=== Task objective ===
Your response should be the complete listing, returned exactly as written.

[[ Recorded information open ]]

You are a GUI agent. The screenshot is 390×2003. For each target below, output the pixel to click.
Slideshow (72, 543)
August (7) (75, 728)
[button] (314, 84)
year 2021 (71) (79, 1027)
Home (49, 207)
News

[[ Recorded information closed ]]

=== Reply ===
You are a GUI agent. The screenshot is 390×2003. For each target below, output the pixel to click.
Slideshow (72, 543)
August (7) (75, 728)
[button] (314, 84)
year 2021 (71) (79, 1027)
Home (49, 207)
News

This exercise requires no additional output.